Most California employers seem to be cognizant of their legal responsibility to implement, if not vigorously consider, reasonable disability accommodations when an employee submits a related request. According to the EEOC, a reasonable accommodation is “any change in the workplace or the way things are customarily done that provides an equal employment opportunity to an individual with a disability.” So what happens in the instance where the employee never asks? The employer might be expected to be a mind-reader, per a recent appellate court decision out of the Eighth Circuit.
In the case at hand, an employee at a hospital took a leave of absence to undergo spinal surgery. Post-surgery, she returned to her job with certain lifting and work hours restrictions. In the meantime, the employee, along with the other hospital employees, needed to complete a CPR certification test. While she took and passed the written portion of the test, she notified her employer that she could not complete the physical portion until cleared by her doctor. A current CPR certification was a requirement of the employee’s position, and as a result of her failure to maintain her certification, the hospital terminated her employment.

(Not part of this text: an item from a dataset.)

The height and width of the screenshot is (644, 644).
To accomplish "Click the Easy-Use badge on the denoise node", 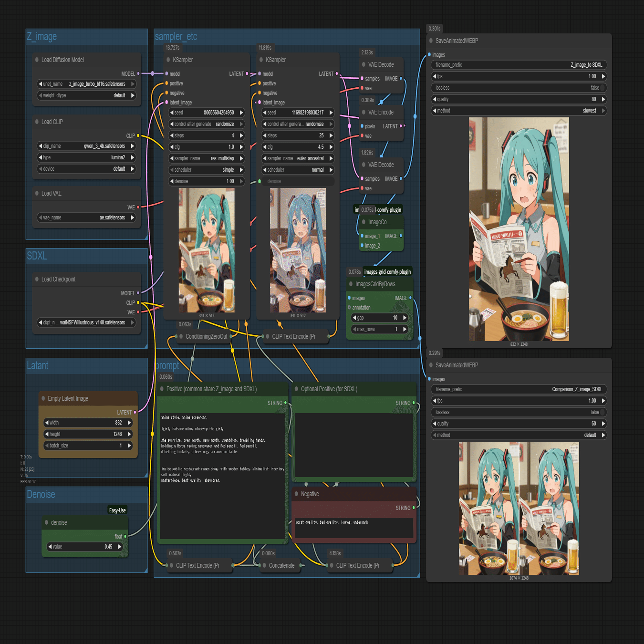I will (117, 510).
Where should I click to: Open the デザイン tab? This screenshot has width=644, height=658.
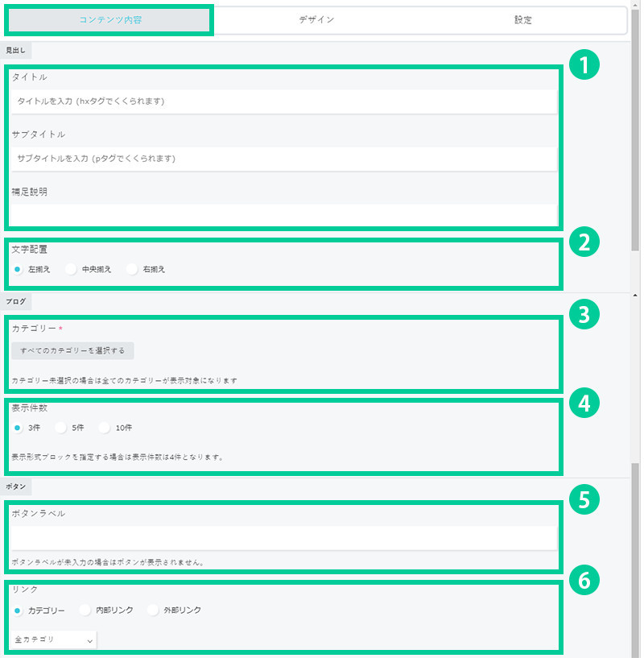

The disgruntled employee sued the hospital under the Americans with Disabilities Act (ADA), claiming that it should have provided her with additional time to obtain the CPR certification, or transferred her to a position that did not require the certification. The employer pointed out that the now former employee had not requested any such accommodations at any point. Should the hospital have preemptively offered her a reasonable accommodation for her temporary disability?
According to the court, the answer is yes. The court noted that a jury could sensibly conclude that the employee had adequately “made her employer aware of the need for an accommodation” – even if she did not actually request one – when she informed her employer of her surgery and the limitations stemming from it. Further, the court noted that an employee is not required to “invoke the magic words ‘reasonable accommodation’” to prompt the employer’s duty to explore the need for a reasonable accommodation.
Not surprisingly, ADA issues present a number of ongoing challenges to employers. As this case highlights, employers should consider being proactive if and when it hears that an employee has or will have a condition that may affect his or her work performance.